Lesson 3.1Module 3 · Generative Imagery II — Control & Refinement12 min read

img2img & ControlNet: keep your geometry

Text-to-image invents a building. These techniques make the AI render YOUR building instead — your massing, your plan, your lines, kept honest.

You spent two days on the massing. The AI threw it away in four seconds.

You feed a text prompt to Midjourney and get a gorgeous tower. It is not your tower. The proportions are wrong, the floor count is off, the entrance is on the wrong street. That is what pure text-to-image does: it invents the most plausible building for those words, not the one sitting in your SketchUp file. The fix is not a better prompt. The fix is to stop describing the building and start showing it. Once you hand the model your own image as a starting point and lock it down, the AI works for your geometry instead of against it.

The idea

From describing a building to constraining one

Step 01 — img2img and the strength dial

Start from your image, not from noise

Plain text-to-image starts from random visual noise and walks toward a plausible match for your words. img2img starts from your image instead - a clay SketchUp view, a massing study, a flat 3D screenshot - and walks a shorter distance toward the prompt.

The one dial that matters is strength (often called denoising strength), a number from 0 to 1. Low strength (0.2-0.35) barely touches your image - it adds materials and light but keeps every line. High strength (0.7-0.9) keeps only the loose composition and reinvents the rest. There is a sweet spot for architecture: roughly 0.35-0.5, where you get real render polish while the massing, openings and roofline survive.

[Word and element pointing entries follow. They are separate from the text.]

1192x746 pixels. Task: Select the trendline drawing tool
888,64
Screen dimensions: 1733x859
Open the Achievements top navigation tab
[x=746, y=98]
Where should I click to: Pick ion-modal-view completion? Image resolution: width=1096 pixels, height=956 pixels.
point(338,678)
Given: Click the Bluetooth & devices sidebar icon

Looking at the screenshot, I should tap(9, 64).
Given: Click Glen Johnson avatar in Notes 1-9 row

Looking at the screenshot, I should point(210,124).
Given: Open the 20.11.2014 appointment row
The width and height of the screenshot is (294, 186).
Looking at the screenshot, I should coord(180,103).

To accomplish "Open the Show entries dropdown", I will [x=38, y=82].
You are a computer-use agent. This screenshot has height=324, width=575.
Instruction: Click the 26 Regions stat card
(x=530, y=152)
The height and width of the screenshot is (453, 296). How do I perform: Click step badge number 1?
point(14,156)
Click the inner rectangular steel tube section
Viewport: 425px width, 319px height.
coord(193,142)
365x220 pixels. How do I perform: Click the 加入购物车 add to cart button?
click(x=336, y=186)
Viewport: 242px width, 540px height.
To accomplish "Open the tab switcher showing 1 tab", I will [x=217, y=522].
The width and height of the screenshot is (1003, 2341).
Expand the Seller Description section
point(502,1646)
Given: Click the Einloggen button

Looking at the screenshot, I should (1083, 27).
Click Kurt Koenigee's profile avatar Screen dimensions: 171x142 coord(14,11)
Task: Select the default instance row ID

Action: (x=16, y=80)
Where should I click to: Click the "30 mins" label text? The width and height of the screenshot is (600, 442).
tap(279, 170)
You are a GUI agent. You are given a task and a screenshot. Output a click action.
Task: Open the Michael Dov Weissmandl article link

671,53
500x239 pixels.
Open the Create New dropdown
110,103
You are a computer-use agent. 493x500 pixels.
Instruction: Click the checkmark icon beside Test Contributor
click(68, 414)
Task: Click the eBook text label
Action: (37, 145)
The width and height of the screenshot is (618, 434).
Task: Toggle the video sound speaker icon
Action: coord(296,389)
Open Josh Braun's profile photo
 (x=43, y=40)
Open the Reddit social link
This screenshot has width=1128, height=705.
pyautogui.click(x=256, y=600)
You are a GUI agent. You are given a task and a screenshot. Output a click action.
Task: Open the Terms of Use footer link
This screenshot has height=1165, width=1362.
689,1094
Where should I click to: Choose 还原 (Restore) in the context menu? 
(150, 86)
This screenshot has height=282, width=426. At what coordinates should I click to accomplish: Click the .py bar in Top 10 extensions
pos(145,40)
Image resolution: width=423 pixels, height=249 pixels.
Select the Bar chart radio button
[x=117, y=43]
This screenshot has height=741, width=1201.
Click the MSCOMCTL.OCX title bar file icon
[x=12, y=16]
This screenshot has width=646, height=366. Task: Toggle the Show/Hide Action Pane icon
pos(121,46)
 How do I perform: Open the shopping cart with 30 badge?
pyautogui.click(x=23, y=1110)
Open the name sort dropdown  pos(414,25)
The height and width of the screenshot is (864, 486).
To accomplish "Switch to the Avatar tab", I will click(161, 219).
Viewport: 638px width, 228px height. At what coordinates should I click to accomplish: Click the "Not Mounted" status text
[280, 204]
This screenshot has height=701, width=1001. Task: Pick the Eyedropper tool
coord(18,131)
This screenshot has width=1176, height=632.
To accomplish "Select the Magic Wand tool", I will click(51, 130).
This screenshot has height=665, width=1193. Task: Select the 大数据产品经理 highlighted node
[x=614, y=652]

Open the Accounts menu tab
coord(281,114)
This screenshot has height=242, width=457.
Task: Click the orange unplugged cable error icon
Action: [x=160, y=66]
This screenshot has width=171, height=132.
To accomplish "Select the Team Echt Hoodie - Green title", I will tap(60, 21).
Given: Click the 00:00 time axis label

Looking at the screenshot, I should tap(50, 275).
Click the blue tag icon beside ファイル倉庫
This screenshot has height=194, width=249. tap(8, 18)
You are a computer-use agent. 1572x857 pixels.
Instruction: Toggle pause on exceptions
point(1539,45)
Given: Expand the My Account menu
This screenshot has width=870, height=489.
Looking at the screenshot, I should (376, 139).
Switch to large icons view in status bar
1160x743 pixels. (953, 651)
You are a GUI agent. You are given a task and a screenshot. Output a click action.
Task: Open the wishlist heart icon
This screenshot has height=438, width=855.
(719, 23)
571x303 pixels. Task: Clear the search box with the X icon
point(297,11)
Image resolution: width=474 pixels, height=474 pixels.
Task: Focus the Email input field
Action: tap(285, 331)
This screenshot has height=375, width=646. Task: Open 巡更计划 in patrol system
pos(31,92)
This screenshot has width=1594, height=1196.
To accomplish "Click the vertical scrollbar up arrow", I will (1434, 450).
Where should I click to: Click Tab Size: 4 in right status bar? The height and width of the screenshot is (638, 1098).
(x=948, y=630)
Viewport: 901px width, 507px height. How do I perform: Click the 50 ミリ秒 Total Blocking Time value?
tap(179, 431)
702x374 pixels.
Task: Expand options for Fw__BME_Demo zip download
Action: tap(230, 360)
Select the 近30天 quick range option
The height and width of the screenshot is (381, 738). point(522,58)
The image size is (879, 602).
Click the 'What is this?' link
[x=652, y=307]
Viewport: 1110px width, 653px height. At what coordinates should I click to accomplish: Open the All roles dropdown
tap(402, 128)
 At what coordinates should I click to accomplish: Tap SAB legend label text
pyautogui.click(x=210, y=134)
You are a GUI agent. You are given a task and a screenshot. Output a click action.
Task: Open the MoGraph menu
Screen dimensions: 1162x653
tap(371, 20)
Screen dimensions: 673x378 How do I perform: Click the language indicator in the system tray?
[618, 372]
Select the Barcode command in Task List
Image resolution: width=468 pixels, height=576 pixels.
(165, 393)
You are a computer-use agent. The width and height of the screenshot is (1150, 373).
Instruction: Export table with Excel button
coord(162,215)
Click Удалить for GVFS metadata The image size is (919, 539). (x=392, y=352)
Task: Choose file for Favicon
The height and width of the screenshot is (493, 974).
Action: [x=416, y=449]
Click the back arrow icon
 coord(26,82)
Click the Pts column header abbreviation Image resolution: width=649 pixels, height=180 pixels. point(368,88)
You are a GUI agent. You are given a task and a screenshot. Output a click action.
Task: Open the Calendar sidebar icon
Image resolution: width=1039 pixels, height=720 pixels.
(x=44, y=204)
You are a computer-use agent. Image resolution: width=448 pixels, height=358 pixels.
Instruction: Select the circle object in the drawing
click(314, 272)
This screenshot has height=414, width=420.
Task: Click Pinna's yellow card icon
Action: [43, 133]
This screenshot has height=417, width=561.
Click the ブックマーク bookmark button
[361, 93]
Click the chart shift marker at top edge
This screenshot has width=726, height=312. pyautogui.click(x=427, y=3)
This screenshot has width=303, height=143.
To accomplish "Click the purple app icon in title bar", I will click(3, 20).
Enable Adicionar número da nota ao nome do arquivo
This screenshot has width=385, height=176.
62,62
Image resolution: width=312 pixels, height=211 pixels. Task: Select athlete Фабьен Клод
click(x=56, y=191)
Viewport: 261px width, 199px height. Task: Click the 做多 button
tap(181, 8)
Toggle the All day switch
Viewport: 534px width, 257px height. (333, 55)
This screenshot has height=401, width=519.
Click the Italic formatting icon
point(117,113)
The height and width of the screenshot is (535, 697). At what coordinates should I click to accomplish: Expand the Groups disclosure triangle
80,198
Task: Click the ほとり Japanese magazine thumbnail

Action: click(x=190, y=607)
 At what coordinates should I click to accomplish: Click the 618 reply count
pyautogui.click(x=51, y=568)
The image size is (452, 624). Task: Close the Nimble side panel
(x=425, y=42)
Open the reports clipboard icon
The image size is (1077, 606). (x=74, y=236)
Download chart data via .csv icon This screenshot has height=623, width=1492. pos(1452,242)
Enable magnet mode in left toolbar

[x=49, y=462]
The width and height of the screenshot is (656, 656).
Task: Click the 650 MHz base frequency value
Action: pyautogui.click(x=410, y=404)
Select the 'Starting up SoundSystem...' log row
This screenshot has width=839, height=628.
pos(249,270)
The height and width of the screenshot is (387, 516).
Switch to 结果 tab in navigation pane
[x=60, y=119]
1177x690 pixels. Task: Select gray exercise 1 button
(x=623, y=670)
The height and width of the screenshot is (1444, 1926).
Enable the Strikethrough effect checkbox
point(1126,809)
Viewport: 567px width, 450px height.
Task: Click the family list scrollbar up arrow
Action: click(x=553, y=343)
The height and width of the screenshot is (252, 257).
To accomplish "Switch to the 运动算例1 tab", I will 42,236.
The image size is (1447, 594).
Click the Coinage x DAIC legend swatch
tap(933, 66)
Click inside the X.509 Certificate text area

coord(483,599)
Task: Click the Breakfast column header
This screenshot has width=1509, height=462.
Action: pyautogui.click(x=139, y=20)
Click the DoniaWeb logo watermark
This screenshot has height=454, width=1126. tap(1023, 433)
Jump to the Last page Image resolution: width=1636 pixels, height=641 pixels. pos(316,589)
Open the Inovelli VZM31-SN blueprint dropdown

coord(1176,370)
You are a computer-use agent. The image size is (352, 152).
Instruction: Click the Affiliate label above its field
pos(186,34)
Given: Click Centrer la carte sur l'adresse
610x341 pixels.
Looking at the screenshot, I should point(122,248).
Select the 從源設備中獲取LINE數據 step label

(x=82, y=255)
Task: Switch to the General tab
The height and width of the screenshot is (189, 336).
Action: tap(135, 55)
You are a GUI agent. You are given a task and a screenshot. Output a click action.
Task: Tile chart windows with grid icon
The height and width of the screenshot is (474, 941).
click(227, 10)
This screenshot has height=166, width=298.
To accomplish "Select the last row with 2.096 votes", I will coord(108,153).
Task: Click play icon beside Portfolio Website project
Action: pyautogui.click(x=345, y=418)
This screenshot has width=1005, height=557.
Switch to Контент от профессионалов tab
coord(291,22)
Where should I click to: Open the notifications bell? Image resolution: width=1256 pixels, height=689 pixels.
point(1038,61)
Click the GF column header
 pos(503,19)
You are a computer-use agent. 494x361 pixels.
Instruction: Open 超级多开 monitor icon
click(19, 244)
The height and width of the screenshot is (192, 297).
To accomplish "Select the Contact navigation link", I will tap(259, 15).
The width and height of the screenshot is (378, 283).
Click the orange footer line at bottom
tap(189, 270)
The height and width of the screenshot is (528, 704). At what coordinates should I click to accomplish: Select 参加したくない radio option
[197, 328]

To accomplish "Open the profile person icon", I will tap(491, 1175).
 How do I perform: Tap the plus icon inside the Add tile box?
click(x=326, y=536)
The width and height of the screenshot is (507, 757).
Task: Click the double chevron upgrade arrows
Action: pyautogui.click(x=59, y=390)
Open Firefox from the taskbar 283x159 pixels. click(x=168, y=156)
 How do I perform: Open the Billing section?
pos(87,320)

The instinct to build: low strength when geometry is sacred, higher strength when you only want the mood and you'll redraw the form yourself. Wrong strength is the single most common reason an AI render 'doesn't look like my building'.

Strength is the one dial that decides whether the AI keeps your building or invents a new one. For architecture, live in the 0.35-0.5 band: real render polish, geometry intact.

Strength is a leash. Short leash: it stays by your geometry. Long leash: it wanders off and invents.

Step 02 — ControlNet: hand the model a skeleton

Edges, depth and pose so it respects what you drew

img2img keeps a soft memory of your image. ControlNet is the firm grip. It runs on Stable Diffusion and extracts a structural map from your input - then forces every generated pixel to obey that map while the prompt only fills in style.

The three maps you'll actually use: Canny / edges locks straight lines - perfect for a line drawing, an elevation or a wireframe, so window mullions and floor lines stay exactly where you put them. Depth locks the 3D massing - near-and-far, the stacking of volumes - ideal off a clay render so the building's form is untouchable while materials change freely. Pose locks a human figure - niche in architecture, useful when you're staging people at a real scale into a scene.

Stack them and you get astonishing control: edges to keep the facade grid, depth to keep the massing, prompt to swap laterite for exposed concrete. The AI stops inventing and starts rendering the thing you built.

ControlNet hands the model a skeleton it must obey. Edges lock your lines, depth locks your massing, pose locks a figure - while the prompt only fills in style.

Step 03 — FLUX Kontext: edit in context, no masking

Tell it what to change and it keeps the rest

The newest layer is context-aware editing. FLUX Kontext (from Black Forest Labs) - the same engine Studio Matrx uses for wall-only recolour - takes your finished image and a plain instruction like make the facade screen terracotta jaali and changes only that, holding the rest of the building steady. No noise, no full reroll.

This is the difference between generation (make a new image) and editing (change this one). For an architect, editing is usually what you actually want: you already have a render you like; you need this one balcony deeper, that screen denser, the sky calmer. Google's Nano Banana plays the same role for instruction edits and keeping an object consistent across changes.

The spine holds: these tools diverge fast and plausibly, but a context edit can still drift a cornice or invent a junction. You converge - you check that the change is the only change, and that it could be built.

Read it your way

For the architect

This is the technique that finally makes AI safe at design-development stage. Model your massing properly in SketchUp or Rhino, export a clay view, then ControlNet-depth it so the form is locked and only materials and light are AI. The render now matches the building you'll actually document - no west-facing glass the model invented, no phantom cantilever. Treat strength like a tolerance: the tighter the geometry must be respected, the lower you set it. The image still isn't a contract document, but it stops lying about your design.

For the interior designer

img2img is your fastest restyle loop. Photograph the actual room - or screenshot your Foyr/SketchUp model - and run it at low strength to keep the layout, sightlines and proportions while the AI swaps the palette, the flooring, the mood. ControlNet-edges keeps the joinery lines crisp so a wardrobe doesn't melt into the wall. For a client who loves a render but wants 'that one wall in a deeper terracotta', FLUX Kontext changes only that wall - exactly the move Studio Matrx's Design Ideas recolour makes one-tap.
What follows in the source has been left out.